Il est temps de mettre un terme à cette politique qui prétend tarir la demande d'asile en privilégiant une approche sécuritaire accentuant la précarité des exilés, et d’organiser un accueil digne et respectueux des droits fondamentaux.
Organisations signataires :
AIDES, Amnesty International France, ARDHIS, Collectif Haïti de France, Comede, Dom’asile, FASTI, GISTI, La Cimade, LDH, Médecins du Monde, MRAP
La Coordination française pour le droit d’asile rassemble les organisations suivantes :
ACAT-France (Action des chrétiens pour l’abolition de la torture), Amnesty International France, APSR, (Association d’accueil aux médecins et personnels de santé réfugiés en France), Ardhis (Association pour la reconnaissance des droits des personnes homosexuelles & transsexuelles à l’immigration et au séjour), CASP (Centre d’action sociale protestant), Comede (Comité médical pour les exilés), Dom’Asile, ELENA FRANCE (Association d’avocats liés au Conseil Européen pour les Réfugiés et Exilés), FASTI (Fédération des Associations de Solidarité avec Tous-te-s les Immigré-e-s), GAS (Groupe accueil solidarité), GISTI (Groupe d’information et de soutien des immigré.e.s), JRS France (Jesuit Refugee Service) La Cimade, LDH (Ligue des droits de l’Homme), Médecins du Monde – mission France, MRAP (Mouvement contre le racisme et pour l’amitié entre les peuples), Centre Primo Levi (Centre de soins et soutien aux victimes de la torture et des violences politiques), Secours Catholique (Caritas France), SNPM (Service National de la Pastorale des Migrants).
La représentation du Haut-commissariat pour les Réfugiés en France et la Croix Rouge Français sont associées aux travaux de la CFDA.

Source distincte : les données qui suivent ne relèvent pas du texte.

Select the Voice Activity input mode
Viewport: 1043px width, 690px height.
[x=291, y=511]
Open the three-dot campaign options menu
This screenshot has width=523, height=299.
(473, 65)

Le Collectif Migrants outre-mer (MOM) rassemble les organisations suivantes :
AIDES, Avocats pour la défense des droits des étrangers (ADDE), AIDES, Comité catholique contre la faim et pour le développement (CCFD), La Cimade, Collectif Haïti de France, comité médical pour les exilés (Comede), Groupe d’information et de soutien des immigrés (Gisti), Les avocats pour le droit d’asile (Elena), Ligue des droits de l’homme (LDH), Médecins du monde, Mouvement français contre le racisme et pour l’amitié entre les peuple (Mrap), Observatoire international des prisons (OIP), Secours Catholique.
[*] Réponse à une question écrite du sénateur Antoine Karam, 27 janvier 2016. Voir aussi le communiqué de La Cimade du 25 juillet 2016.